O filme recria o básico do livro - a história do garoto sofredor, que apanha do pai e conversa com a árvore do título -, mas resulta em outra coisa na tela. Por mais que José Mauro de Vasconcelos dissesse que Zezé, o pequeno protagonista de Meu Pé de Laranja Lima, não era ele, havia elementos autobiográficos na história, sim, e a adaptação de Bernstein os realça. O filme é sobre esse garoto que tem uma imaginação muito fértil e que vira escritor. Ele ganha de um amigo, o Portuga, a caneta com a qual escreve sua primeira história. Realiza o rito de passagem numa cena memorável - que não está no livro nem no filme antigo -, correndo contra o trem num desejo de superação.

A choradeira é sempre associada a Zé Mauro de Vasconcelos. Bernstein a evita - seu filme é seco. O repórter disse ao diretor que a vontade de chorar veio somente depois de a sessão concluída, ao se lembrar de cenas - a mãe que canta para o filho, tentando explicar para ele a complexidade do pai (e a atriz é a grande Fernanda Vianna, do Grupo Galpão, que já venceu o Kikito em Gramado por O Que Se Move). Bernstein observa - "É assim mesmo. As lágrimas vão vir na segunda vez". E ele diz isso com um sorriso, aliviado pelo efusivo aplauso que Meu Pé de Laranja Lima recebeu no fim da projeção.

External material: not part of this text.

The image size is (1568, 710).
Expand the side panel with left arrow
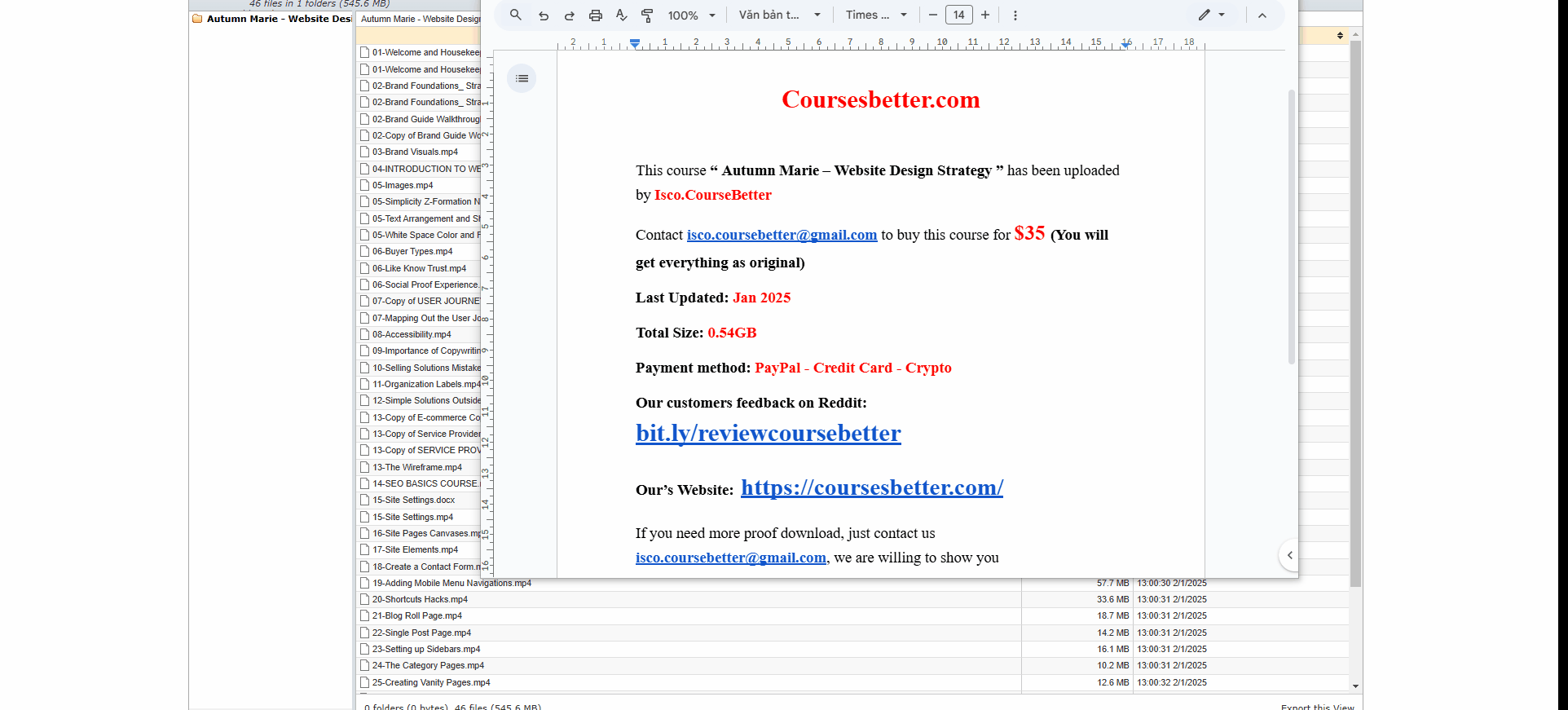[x=1289, y=555]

Convidados. A vitrine da Première Brasil já está descortinando a melhor produção brasileira do ano. A Première privilegia filmes inéditos, mas filmes brasileiros já testados - e premiados - em outros festivais também estão aqui no Rio. Colegas, de Marcelo Galvão, que venceu Gramado, passou no sábado, no Odeon, antes de Meu Pé de Laranja Lima. O filme sobre trio de portadores da síndrome de Down que cai na estrada faz paródia de grandes êxitos internacionais, e o trio, que pega em armas - ou pelo menos assim parece para a polícia -, usa codinomes que remetem ao cult Cães de Aluguel, de Quentin Tarantino. Colegas nasceu a despeito do preconceito - muitas empresas não queriam vincular sua marca a downianos. Apesar da carreira vitoriosa em Gramado - e no Rio, recebido com aplausos calorosos -, o filme tem problemas.

Os downianos são a sua razão de ser - sem eles não haveria filme, ou ficaria claro que a paródia não é tão divertida, que o ritmo claudica. O que carrega Colegas é o trio de protagonistas e o movimento de simpatia que eles produzem corre o risco de provocar um preconceito às avessas. É como se a gente tivesse de gostar de um filme que, no fundo, é 'legal', mas não é tão bom. No final da sessão, já havia gente antecipando que Colegas é o filme certo para o Oscar de 2014 e que, desta vez, a Academia vai se render ao cinema brasileiro - será?

Há muitos convidados internacionais por aqui. Os diretores de Pequena Miss Sunshine, Jonathan Dayton e Valerie Faris, vieram mostrar Ruby Sparks - A Namorada Ideal, uma espécie de Mais Estranho Que a Ficção mais sombrio, sobre escritor solitário que cria a garota de seus sonhos e ela adquire vida, mas o problema é que ele, como autor, a controla - e o amor, segundo a dupla de diretores, só é bom se for livre.

O coreano Im Sang-soo também esteve aqui com seu longa O Gosto do Dinheiro, que já havia concorrido em Cannes. Falou sobre o poder dos conglomerados, os verdadeiros detentores do poder e do dinheiro, no mundo atual. O argentino Daniel Burman, o norte-americano Roland Joffé (com Rodrigo Santoro, um dos protagonistas de Encontrarás Dragões - Segredo da Paixão), o ator Terrence Howard. Convidados e filmes não faltam. O Rio é uma festa de cinema.